◆ Problem to work on: Write the next part of the cpuset kernel patch, picking up right after its last line.

◆ Provided passage:
● ● ●
Signed-off-by: Li Zefan <lizefan@huawei.com>
---
 include/linux/cgroup.h |   4 ++
 kernel/cpuset.c        | 137 +++++++++++++++++++++++++++++++++++++++++--------
 2 files changed, 120 insertions(+), 21 deletions(-)

diff --git a/include/linux/cgroup.h b/include/linux/cgroup.h
index d0ad379..53e81a6 100644
--- a/include/linux/cgroup.h
+++ b/include/linux/cgroup.h
@@ -277,6 +277,10 @@ enum {
 	 *
 	 * - Remount is disallowed.
 	 *
+	 * - cpuset: tasks will be kept in empty cpusets when hotplug happens
+	 *   and take masks of ancestors with non-empty cpus/mems, instead of
+	 *   being moved to an ancestor.
+	 *
 	 * - memcg: use_hierarchy is on by default and the cgroup file for
 	 *   the flag is not created.
 	 *
diff --git a/kernel/cpuset.c b/kernel/cpuset.c
index 5252f94..3b93098 100644
--- a/kernel/cpuset.c
+++ b/kernel/cpuset.c
@@ -878,6 +878,49 @@ static void update_tasks_cpumask(struct cpuset *cs, struct ptr_heap *heap)
 	cgroup_scan_tasks(&scan);
 }
 
+/*
+ * update_tasks_cpumask_hier - Update the cpumasks of tasks in the hierarchy.
+ * @root_cs: the root cpuset of the hierarchy
+ * @update_root: update root cpuset or not?
+ * @heap: the heap used by cgroup_scan_tasks()
+ *
+ * This will update cpumasks of tasks in @root_cs and all other empty cpusets
+ * which take on cpumask of @root_cs.
+ *
+ * Called with cpuset_mutex held
+ */
+static void update_tasks_cpumask_hier(struct cpuset *root_cs,
+				      bool update_root, struct ptr_heap *heap)
● ● ●
◆ Data entries:
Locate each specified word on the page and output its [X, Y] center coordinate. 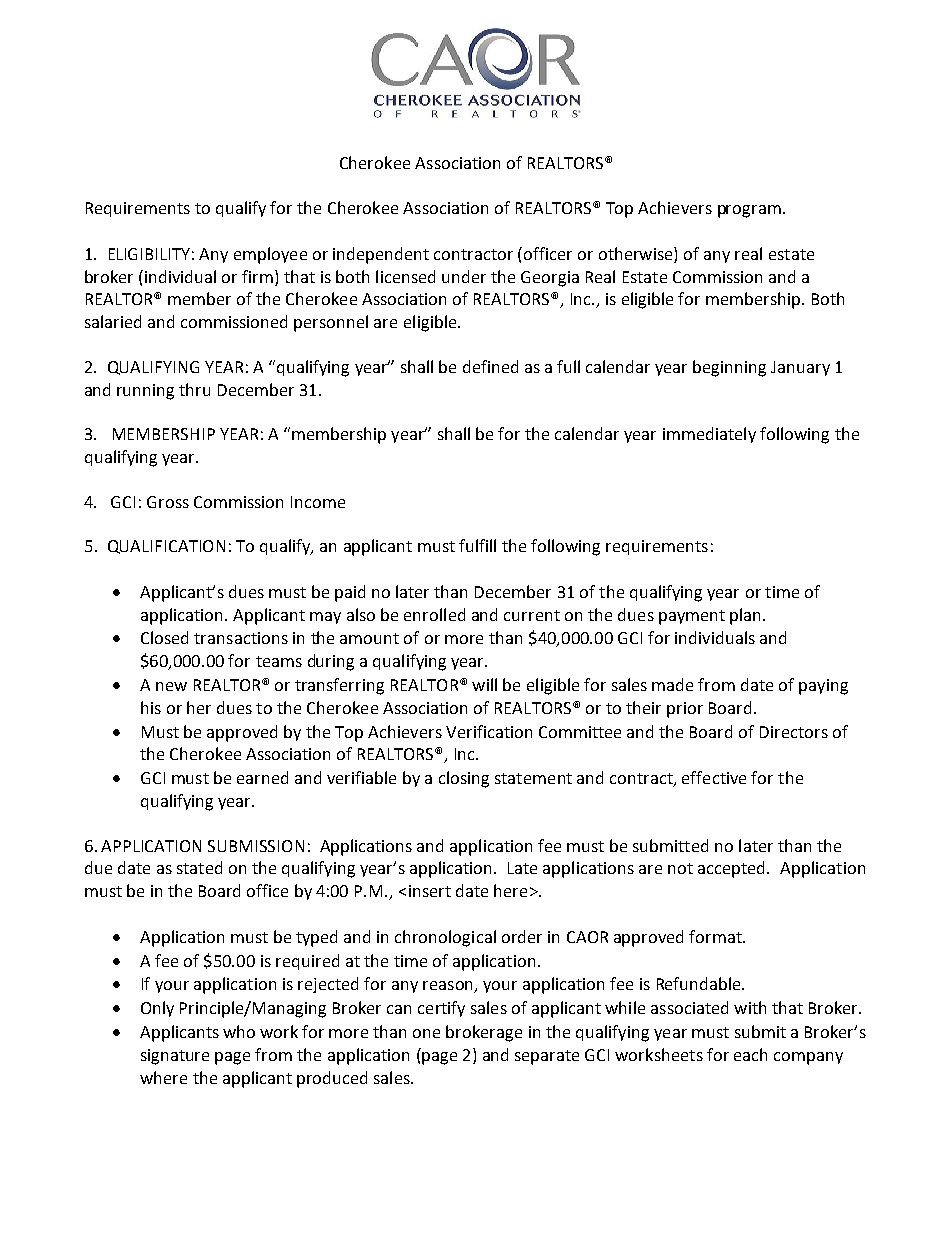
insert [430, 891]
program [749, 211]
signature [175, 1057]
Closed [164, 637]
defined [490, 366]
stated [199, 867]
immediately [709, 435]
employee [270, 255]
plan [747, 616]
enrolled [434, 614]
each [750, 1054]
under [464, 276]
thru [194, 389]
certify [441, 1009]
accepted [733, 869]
● ● ●
◆ Answer to the task:
+{
+	struct cpuset *cp;
+	struct cgroup *pos_cgrp;
+
+	if (update_root)
+		update_tasks_cpumask(root_cs, heap);
+
+	rcu_read_lock();
+	cpuset_for_each_descendant_pre(cp, pos_cgrp, root_cs) {
+		/* skip the whole subtree if @cp have some CPU */
+		if (!cpumask_empty(cp->cpus_allowed)) {
+			pos_cgrp = cgroup_rightmost_descendant(pos_cgrp);
+			continue;
+		}
+		if (!css_tryget(&cp->css))
+			continue;
+		rcu_read_unlock();
+
+		update_tasks_cpumask(cp, heap);
+
+		rcu_read_lock();
+		/*
+		 * We should acquire rcu_read_lock first, so it's still
+		 * valid to access @cp after dropping the css refcnt.
+		 */
+		css_put(&cp->css);
+	}
+	rcu_read_unlock();
+}
+
 /**
  * update_cpumask - update the cpus_allowed mask of a cpuset and all tasks in it
  * @cs: the cpuset to consider
@@ -929,11 +972,7 @@ static int update_cpumask(struct cpuset *cs, struct cpuset *trialcs,
 	cpumask_copy(cs->cpus_allowed, trialcs->cpus_allowed);
 	mutex_unlock(&callback_mutex);
 
-	/*
-	 * Scan tasks in the cpuset, and update the cpumasks of any
-	 * that need an update.
-	 */
-	update_tasks_cpumask(cs, &heap);
+	update_tasks_cpumask_hier(cs, true, &heap);
 
 	heap_free(&heap);
 
@@ -1101,6 +1140,49 @@ static void update_tasks_nodemask(struct cpuset *cs, struct ptr_heap *heap)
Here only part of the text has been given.